山崎が見せつけるように言う。めんどくせー。


「そ、そうか?」


顔を赤くする飯山。


『待って、おかしい』


俺とアリエは飯山の格好を見て言った。


「ちょっと清さん、なんでこいつ肩肌脱いでんの?しかも頭になんか刺さってるし」


一応露出がし過ぎないようにサラシが巻かれてるがただでさえ金髪で目立つ髪が清さんの魔改造で派手な髪型になり、串が刺さっていた。その様は花魁と言ってもいい、下手したら昔の吉原にでもいそうだ。

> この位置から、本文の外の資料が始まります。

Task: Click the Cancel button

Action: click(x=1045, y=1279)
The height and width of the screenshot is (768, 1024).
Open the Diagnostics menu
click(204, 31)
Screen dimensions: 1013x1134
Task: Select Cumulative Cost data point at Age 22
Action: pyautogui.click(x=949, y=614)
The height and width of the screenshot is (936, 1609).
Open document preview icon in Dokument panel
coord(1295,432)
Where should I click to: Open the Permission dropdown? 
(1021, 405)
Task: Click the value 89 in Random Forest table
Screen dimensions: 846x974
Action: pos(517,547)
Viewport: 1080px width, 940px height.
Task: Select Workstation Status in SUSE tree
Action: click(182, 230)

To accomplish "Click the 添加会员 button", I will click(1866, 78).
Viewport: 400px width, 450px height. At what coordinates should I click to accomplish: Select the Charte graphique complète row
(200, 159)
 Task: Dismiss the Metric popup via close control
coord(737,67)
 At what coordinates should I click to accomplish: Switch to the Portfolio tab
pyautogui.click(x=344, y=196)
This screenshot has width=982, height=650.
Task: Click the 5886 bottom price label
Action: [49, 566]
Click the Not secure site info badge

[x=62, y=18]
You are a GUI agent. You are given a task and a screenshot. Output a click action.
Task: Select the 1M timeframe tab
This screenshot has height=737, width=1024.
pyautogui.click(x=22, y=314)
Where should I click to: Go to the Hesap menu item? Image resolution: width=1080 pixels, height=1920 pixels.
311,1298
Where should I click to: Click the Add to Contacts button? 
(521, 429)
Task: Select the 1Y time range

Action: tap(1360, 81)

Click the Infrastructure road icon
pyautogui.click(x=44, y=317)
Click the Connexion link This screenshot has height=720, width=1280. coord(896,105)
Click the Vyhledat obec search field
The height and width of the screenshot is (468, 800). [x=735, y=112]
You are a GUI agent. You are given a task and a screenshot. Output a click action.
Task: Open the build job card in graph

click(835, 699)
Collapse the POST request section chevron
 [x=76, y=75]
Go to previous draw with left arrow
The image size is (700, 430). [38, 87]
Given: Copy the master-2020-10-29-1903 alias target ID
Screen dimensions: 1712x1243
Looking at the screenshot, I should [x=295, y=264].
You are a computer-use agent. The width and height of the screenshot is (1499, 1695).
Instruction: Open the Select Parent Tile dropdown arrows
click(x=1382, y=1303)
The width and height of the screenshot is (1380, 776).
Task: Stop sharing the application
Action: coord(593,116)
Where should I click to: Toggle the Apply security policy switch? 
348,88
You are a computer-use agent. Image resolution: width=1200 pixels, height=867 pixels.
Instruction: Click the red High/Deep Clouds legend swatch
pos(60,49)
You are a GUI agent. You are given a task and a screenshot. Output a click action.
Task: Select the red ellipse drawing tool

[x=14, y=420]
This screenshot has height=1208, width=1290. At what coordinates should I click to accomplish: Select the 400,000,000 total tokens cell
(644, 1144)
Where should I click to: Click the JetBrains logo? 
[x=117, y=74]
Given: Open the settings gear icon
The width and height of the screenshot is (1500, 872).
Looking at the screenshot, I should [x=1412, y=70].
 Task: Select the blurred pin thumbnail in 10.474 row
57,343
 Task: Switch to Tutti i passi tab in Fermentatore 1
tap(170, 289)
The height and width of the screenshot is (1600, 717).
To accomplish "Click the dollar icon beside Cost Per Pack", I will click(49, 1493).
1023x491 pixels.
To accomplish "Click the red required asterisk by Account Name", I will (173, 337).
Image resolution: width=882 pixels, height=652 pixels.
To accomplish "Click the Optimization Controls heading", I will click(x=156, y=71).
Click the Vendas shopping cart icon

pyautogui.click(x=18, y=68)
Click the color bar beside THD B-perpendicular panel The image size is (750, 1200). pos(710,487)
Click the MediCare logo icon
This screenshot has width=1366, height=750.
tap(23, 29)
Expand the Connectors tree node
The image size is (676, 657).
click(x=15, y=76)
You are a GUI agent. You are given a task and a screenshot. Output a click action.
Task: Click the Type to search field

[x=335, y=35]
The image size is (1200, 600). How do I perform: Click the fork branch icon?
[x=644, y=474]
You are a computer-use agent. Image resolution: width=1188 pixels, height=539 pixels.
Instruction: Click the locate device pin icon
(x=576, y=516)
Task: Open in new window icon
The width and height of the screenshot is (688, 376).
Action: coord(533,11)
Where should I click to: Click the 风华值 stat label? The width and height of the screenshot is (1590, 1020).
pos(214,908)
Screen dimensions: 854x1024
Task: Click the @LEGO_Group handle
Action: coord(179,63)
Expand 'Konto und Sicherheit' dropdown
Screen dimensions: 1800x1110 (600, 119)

「いやー、だってこの子エキセントリックで面白い格好してるからいじりたくなっちゃってー」


頬に手を当てくねくねする清さん。


「なあ君嶋ー、この格好で接客とか嫌なんだけど。帰っていいか?」


飯山が本当に嫌だという顔で言った。


「待て帰るな。似合ってるから、似合ってるからそのまま仕事してくれ、頼む」


このまま帰られては流石に模擬店に差し支えが出るので懇願した。


「似合って……………、そんなあたしが………あ、う………」


飯山が顔を赤くして言葉を失った。


「でもこれ…………」


アリエがメイド服のエプロンを取り出す。ヒラヒラなフリルのついたそのエプロンは、とても飯山の花魁ファッションと似合う気がしなかった。


「じゃあこっちで」


清さんが旅館とか料亭にありそうな腰から下のエプロンを取り出した。 飯山に装着されるエプロン。


「どう?これなら似合うんじゃない?」


清さんが飯山を示す。


「これもまた似合ってるな、ていうかメイドエプロンの意味なくない?」


「それ、あたしのセリフなんだけど」


「じゃあ、晴美ちゃんにはアリエちゃんのこれを付けて、と」


清さんがアリエの手からメイドエプロンを取り山崎に付けていく。晴美は山崎の下の名前だ。清さん、もうそんなに二人との仲を縮めたのか。いや、あの人のことだから名前聞いた途端ノータイムで下の名前を呼び始めたのだろう。


「ど、どうかな?似合ってる?」


山崎がエプロンを付けた感想を聞いてくる。


「美、だな」


俺は思わず奇妙なポーズを取ってしまった。


「美、ね」


アリエも俺のとは違うが変なポーズを取る。


「美でございますね」


彩原さんは口元に手を当てて言う。


「美、なのか?」


飯山はサイコロでも投げそうなポーズで止まった。


「ビーッ」


清さんが指をピストルの形にする。


「それはビーム」


「ていうかビってなに?日本語なの?それは褒めてるの?ビってだけ言われても反応に困るんだけど?」


山崎が言う。


「美しいの美だよ。いや、それ以外思いつかなくてな」


「あたしもそう思い、ます」


アリエも俺達以外の年上の人間と面と向かって話すと合って流石に敬語だ。


「流れで言ったけどやっぱあたしもそれ以外思いつかないんだけど」


飯山が言う。


「そんなー、あからさまに言わなくてもー」


山崎がブンブン手を振る。


「いや、お前じゃなくて着物とメイドエプロンの組み合わせが」


「あ、そう………」


固まる山崎。流石に自分が可愛いと自惚れ過ぎだ。


「じゃあ次は葉月くん達ね」


清さんが言う。


「あっ、待ってください。流石に清さんが俺達と男子更衣室に入るわけにはいきませんよ」


「でもまだ朝早いから誰もいないみたいね」


清さんが男子更衣室を開ける。確かに誰もいない。


「じゃあ入りましょうか」


「あ、ちょ………」


よく考えたら着付け手伝ってもらうてことは女の人の前で下着姿になるってことで、しかも着替えまでしてもらうとか、なんてことだ…………。


「じゃ、脱いで」


「あ、はい」


更衣室で清さんの言われるままにする。すげえ、恥ずかしい。


「ほー、君嶋はこんはパンツ履いてるのかー」


田中が俺の下半身をジロジロ眺めて言う。


「はい、邪魔するなら帰ってねー」


男子にも関わらず男子更衣室を締め出さられる田中。


「ありがとうございます、助かりました」


「いいからいいから。まずは葉月くんの着物姿を見ないことには始まらないもの」


俺に男物の着物を羽織らせ、帯を巻いていく清さん。


「あと、は………」


清さんが紙袋からメイドエプロンを取り出す。


「それ、俺も着るんですか?」


「その為に持ってきてもらったんでしょ?」


「そう、ですけど…………」


着物だけでなくメイドエプロンまで俺に装着されていく。


「どうかな?」


清さんが折り畳み式の小さい鏡を見せる。青い着物に同じ系統の帯、白いフリフリのエプロン…………。


「どこのお母さんですかこれ………」


山崎とはほど遠い美しさの欠片もない姿だった。


「なに言ってるの、十分似合ってるわよー」


「似合ってるてお世辞やめてくださいよもー」


「顔が女の子みたいなのが幸いかしら」


「誰が女の子ですか!」


「あら、怒っちゃった?」


まさかここに来て俺の女顔がいじられるとは思わなかった。学校でもそんないじられないのに。